Si notre langue, le français, évolue, il n'est pas certains que cela soit toujours de façon enrichissante et positive. Il n'est pas rare d'entendre des journalistes ou des animateurs d'émission de télévision ou de radio, s'exprimer dans un français plus d'approximatif, ou d'une grande pauvreté, quand ce n'est pas en franglais. Pourtant, ces personnes, parce qu'appelées à s'exprimer en public, devraient être sélectionnées en fonction de leurs qualités professionnelles, dont une maîtrise impeccable du français fait partie. C'est malheureusement (mais certainement pas par hasard), lors de programmes destinés aux jeunes que, par le vocabulaire employé, les vedettes grassement payées du petit écran ou des ondes radios,se comportent de façon grotesque.
Tiens justement, d'où nous vient le mot grotesque ?
Tout commence avec Kruptein verbe grec signifiant "cacher, dissimuler". De ce verbe est issu Krupté, nom désignant, en grec toujours, une "voute souterraine" ou une "salle souterraine cachée". En latin, krupté s'est transformé en crypta, sans changer de sens : la crypta latine est un "caveau" et une "salle ou galerie souterraine".
La crypta latine a donné plusieurs mots en français : d'une part le nom crypte, servant à nommer un caveau ou une chapelle aménagés sous une église, et d'autre part les mots crote et croute, qui, en ancien français, désignaient une "caverne", une "cavité naturelle".
Tandis qu'en France la crypta se transformait en crote et en croute, en Italie la même crypta devenait une grotta. À partir du XVIè siècle, cette grotta italienne a été adoptée en France, sous la forme grotte, pour désigner notamment une construction décorative imitant une cavité naturelle.

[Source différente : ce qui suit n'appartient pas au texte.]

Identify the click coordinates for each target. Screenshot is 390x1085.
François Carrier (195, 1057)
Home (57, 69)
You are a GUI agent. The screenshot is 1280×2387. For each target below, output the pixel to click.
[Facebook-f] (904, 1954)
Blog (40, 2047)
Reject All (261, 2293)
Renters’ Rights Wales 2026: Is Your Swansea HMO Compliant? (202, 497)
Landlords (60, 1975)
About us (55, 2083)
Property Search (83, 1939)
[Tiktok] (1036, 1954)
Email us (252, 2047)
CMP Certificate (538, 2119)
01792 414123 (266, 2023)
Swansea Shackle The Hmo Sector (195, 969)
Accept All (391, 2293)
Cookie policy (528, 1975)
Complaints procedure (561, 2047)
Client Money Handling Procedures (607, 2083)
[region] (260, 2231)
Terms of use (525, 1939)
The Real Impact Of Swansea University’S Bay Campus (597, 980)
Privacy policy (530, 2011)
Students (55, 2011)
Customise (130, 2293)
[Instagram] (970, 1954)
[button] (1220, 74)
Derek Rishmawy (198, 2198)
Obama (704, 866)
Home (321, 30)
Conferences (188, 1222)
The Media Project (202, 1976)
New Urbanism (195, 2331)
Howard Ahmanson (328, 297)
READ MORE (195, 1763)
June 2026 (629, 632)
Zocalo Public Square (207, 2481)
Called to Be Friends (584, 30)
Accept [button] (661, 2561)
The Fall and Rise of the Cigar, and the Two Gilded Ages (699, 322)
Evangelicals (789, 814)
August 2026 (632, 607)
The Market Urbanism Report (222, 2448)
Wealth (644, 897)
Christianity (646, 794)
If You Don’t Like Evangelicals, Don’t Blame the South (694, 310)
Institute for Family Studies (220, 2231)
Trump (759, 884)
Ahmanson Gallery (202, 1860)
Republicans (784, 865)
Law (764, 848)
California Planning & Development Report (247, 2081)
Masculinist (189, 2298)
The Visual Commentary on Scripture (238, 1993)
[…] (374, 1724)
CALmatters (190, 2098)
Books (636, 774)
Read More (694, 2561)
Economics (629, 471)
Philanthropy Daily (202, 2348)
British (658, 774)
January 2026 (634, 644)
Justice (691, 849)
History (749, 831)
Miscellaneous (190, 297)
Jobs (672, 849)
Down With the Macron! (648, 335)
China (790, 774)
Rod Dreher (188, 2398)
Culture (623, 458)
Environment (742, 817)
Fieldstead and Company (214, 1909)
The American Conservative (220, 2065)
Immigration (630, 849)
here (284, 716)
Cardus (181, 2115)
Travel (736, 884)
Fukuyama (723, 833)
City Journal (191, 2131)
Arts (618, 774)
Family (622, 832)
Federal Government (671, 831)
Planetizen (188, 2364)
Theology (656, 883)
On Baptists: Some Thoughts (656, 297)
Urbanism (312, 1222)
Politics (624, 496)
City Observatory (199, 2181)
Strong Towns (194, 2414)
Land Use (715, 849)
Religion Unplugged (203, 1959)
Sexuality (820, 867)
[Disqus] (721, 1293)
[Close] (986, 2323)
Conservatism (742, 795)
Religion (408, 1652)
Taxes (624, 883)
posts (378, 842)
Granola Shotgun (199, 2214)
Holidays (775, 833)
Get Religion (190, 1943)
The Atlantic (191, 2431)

À cette époque, en effet, suivant la mode italienne, on se plaisait à aménager, dans les parcs et les jardins, des cavernes artificielles, ornées de coquilles et coquillages incrustés sur les parois, agrémentées d'une fontaine et de jets d'eau... Ce fut le cas à Versailles où en 1664 (achevée en 1670, détruite en 1684) fut construite la grotte de Thétis, sur le côté nord du château. Ses murs étaient tapissées de coquillages, de galets et de pierres colorées. Décrite par Jean de la Fontaine, elle inspira à Lully et Robert de Visée, une œuvre musicale.
Robert de Visée - La Grotte de Versailles - (Luth)
Le nom grotta, en italien, désignait aussi une "excavation archéologique" autrement dit une cavité dans laquelle étaient enfouis des vestiges archéologiques. Or, à la fin du XVè siècles, les Italiens découvrirent à Rome, les vestiges ensevelis de la Domus aurea ("Maison dorée") , un palais somptueux bâti au Ier siècle pour l'empereur romain Néron. Sur les murs de son palais, Néron avait fait peindre un décor plein de fantaisie, composé d'élégants motifs végétaux, aux courbes gracieuses, de guirlandes légères, et d'étranges figures humaines ou animales. Ces fresques antiques fascinèrent aussitôt les artistes italiens de la Renaissance, qui en imitèrent le style... Un nouveau genre artistique naquit ainsi : la pittura grotesca, ou "peinture de grotte", ainsi baptisée parce qu'elle s'inspirait des peintures trouvées dans la grotta, dans l'excavation abritant le palais de Néron. L'adjectif grottesca, qui signifiait donc de "grotte" fut bientôt également employé comme nom, et au, XVIè siècle, ce nom prit, en Italie, le sens de "peinture caricaturale ou licencieuse (indécente)".